C is a structured programming language and some key concepts include creating low coupling (by avoiding globals and using parameters) and high cohesion (by grouping closely related functions and data together).
For C, what you describe for separating the .h (declaration) from the .c (definition, also called implementation) is good. Some practical considerations arise with .c/.h files, but generally .h files should include very few global variables (i.e. externs) and prototypes for only those functions that will be used outside the .c.

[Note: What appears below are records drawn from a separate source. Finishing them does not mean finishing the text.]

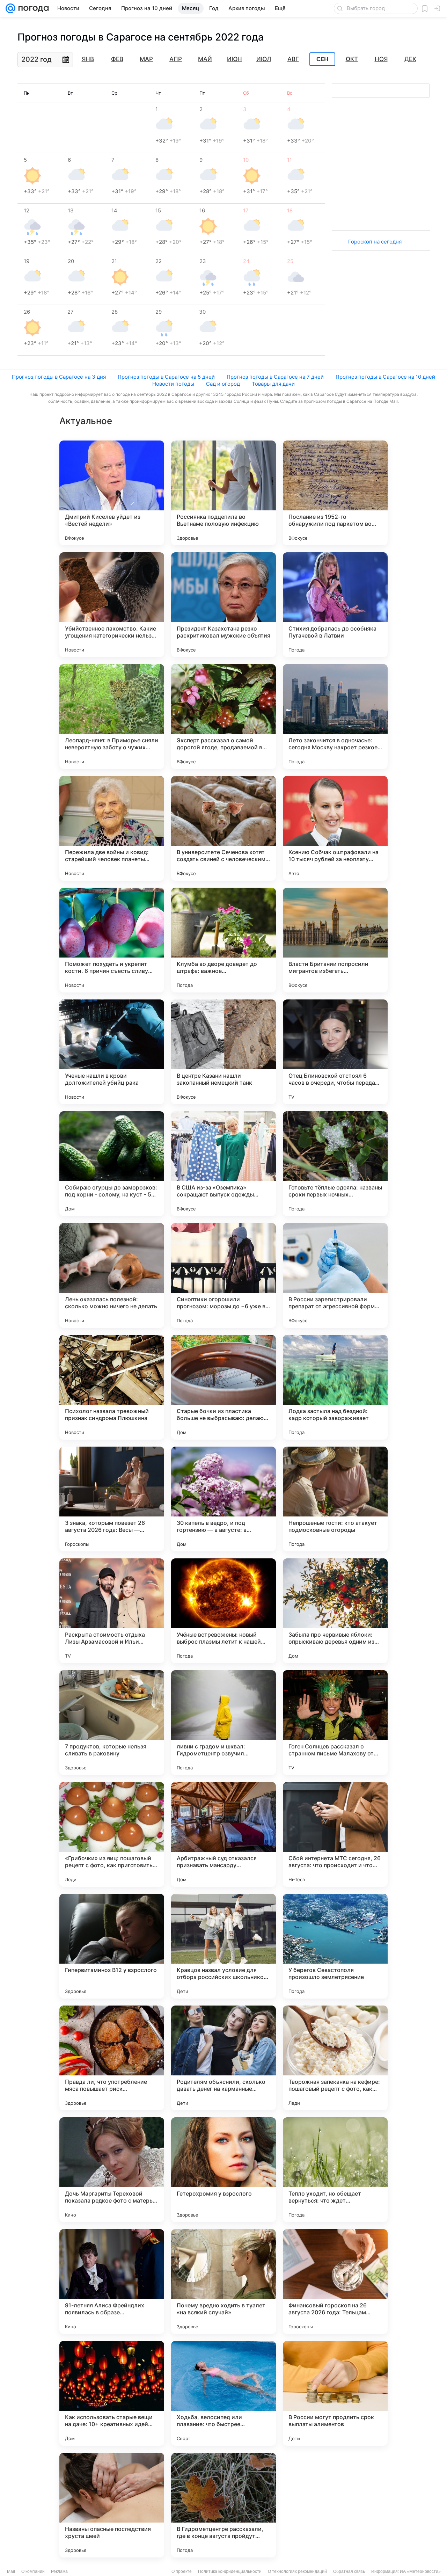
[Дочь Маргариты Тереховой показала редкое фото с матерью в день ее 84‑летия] (111, 2169)
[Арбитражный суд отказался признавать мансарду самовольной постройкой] (223, 1834)
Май (205, 59)
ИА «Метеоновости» (420, 2571)
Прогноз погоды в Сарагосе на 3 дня (59, 376)
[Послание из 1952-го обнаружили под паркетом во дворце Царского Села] (335, 493)
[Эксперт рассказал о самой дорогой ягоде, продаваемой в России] (223, 716)
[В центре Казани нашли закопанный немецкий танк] (223, 1051)
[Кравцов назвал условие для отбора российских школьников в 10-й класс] (223, 1946)
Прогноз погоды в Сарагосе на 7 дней (275, 376)
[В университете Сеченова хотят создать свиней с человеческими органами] (223, 828)
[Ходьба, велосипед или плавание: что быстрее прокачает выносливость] (223, 2393)
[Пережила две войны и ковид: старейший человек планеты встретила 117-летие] (111, 828)
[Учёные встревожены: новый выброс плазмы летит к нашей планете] (223, 1610)
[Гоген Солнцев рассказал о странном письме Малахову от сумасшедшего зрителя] (335, 1722)
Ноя (381, 59)
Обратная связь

There are many C programmers who talk don't use structured analysis or design. Best Practices once involved making a Structure diagram that broke the problem a program was designed to solve into a top-down functional decomposition, that was transformed into a tree of modules using a technique called transform analysis. This is no longer considered best practice, because data oriented and object oriented decomposition has proven itself superior. However, C programmers often find what they do is a tough fit for object oriented design because the language features don't line up.
Team Best Practices
This is the subject of entire books. Watts Humphrey wrote a technical report called "The Team Software Process" that is a classic and a free download. Skim over just pages 4-6, and 15 to get a really fast overview of what is important for the team and its leadership. Other parts of the document also tell you a lot about the expectations of planned methodologies in terms of documentation including productivity and quality measurement.
Your team may pick a life cycle model that is either planned (more traditional waterfall, spiral, or feature oriented development) or Agile (iterative/incremental or perhaps lean). Both will have many processes that overlap, although they might not be practiced exactly the same: documentation, source control, integrated tracking and planning with databases and chart editors, testing, and some kind of peer review.
If you think
We are uncovering better ways of developing
software by doing it and helping others do it.
you should consider what the Agile guys are saying because team process centered around Scrum or eXtreme Programming (XP), is later and reacts to what people felt didn't work before.